[Task statement]
I'd ask you to write out the lines below exactly, with no images.

Saved entries
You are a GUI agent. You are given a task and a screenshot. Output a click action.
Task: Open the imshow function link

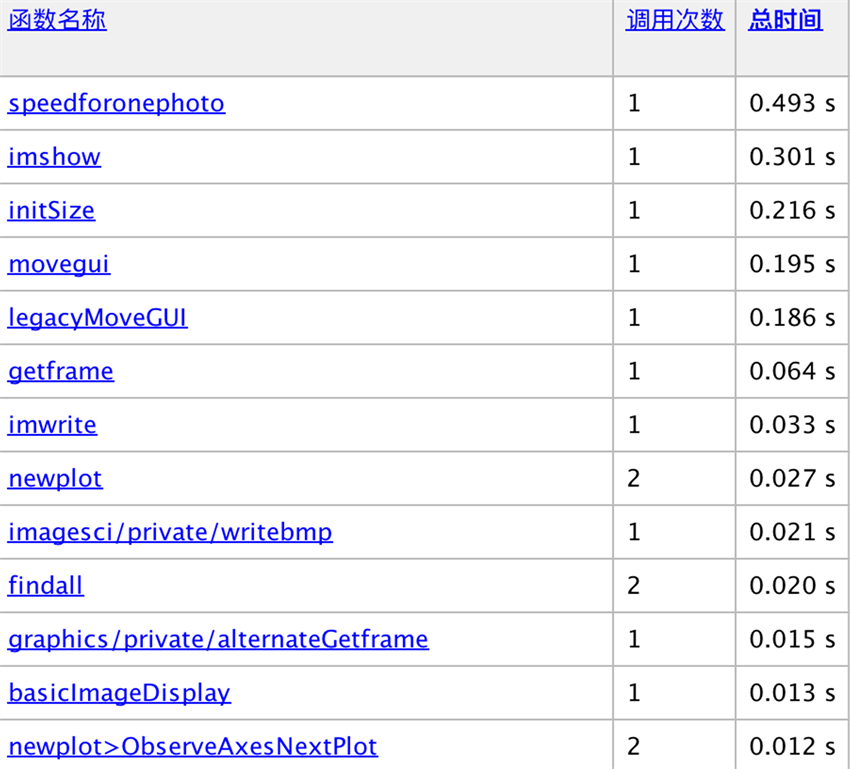54,157
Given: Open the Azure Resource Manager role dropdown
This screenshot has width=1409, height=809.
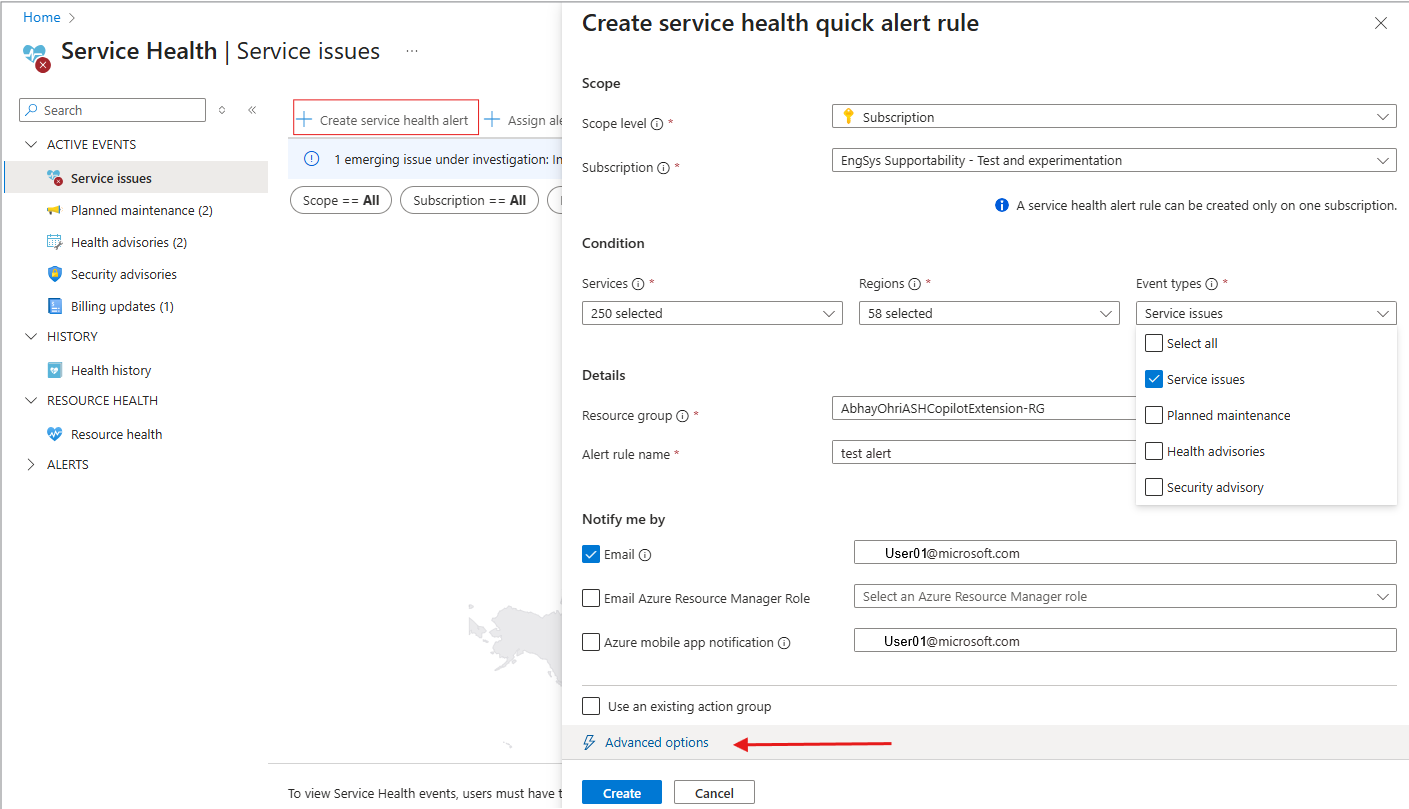Looking at the screenshot, I should (1124, 596).
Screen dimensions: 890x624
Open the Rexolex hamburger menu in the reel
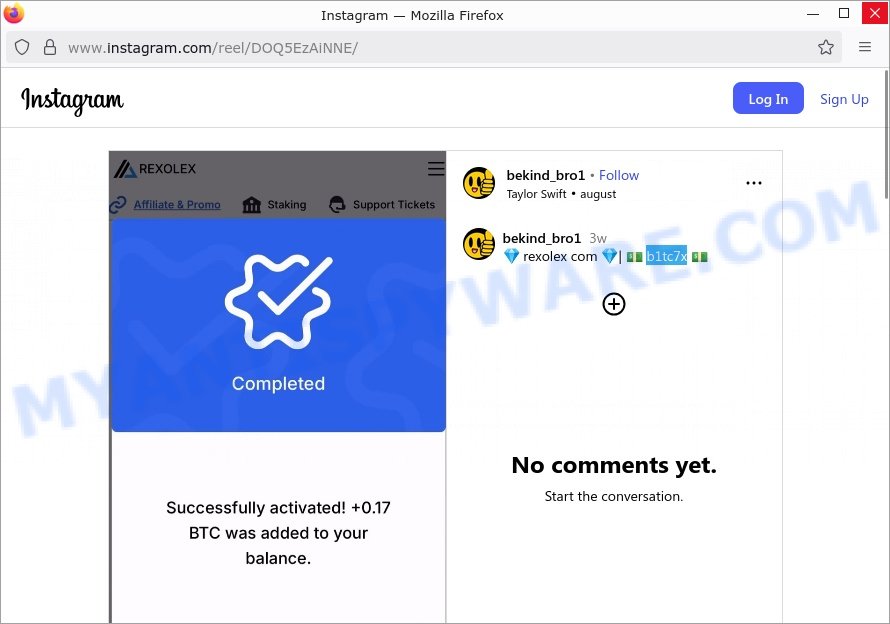coord(436,169)
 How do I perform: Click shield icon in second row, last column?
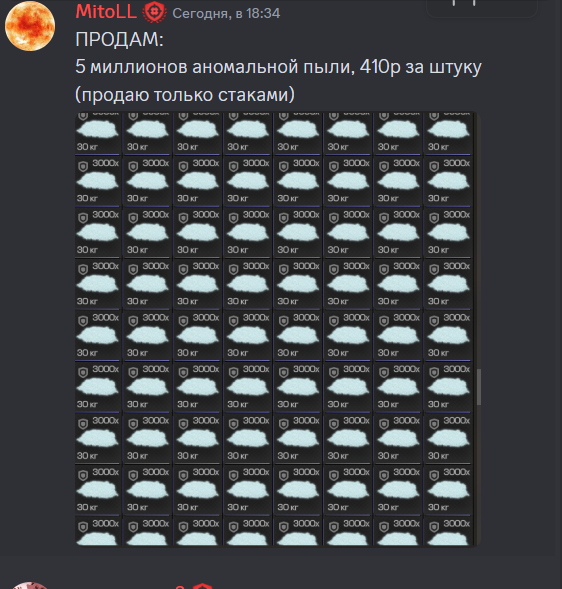[434, 166]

[Solution below]
You are a GUI agent. You are given a task and a screenshot. Output a click action.
Task: Open the imshow function link

54,157
Given: Open the Azure Resource Manager role dropdown
This screenshot has width=1409, height=809.
Looking at the screenshot, I should (1124, 596).
Screen dimensions: 890x624
Open the Rexolex hamburger menu in the reel
coord(436,169)
 How do I perform: Click shield icon in second row, last column?
[434, 166]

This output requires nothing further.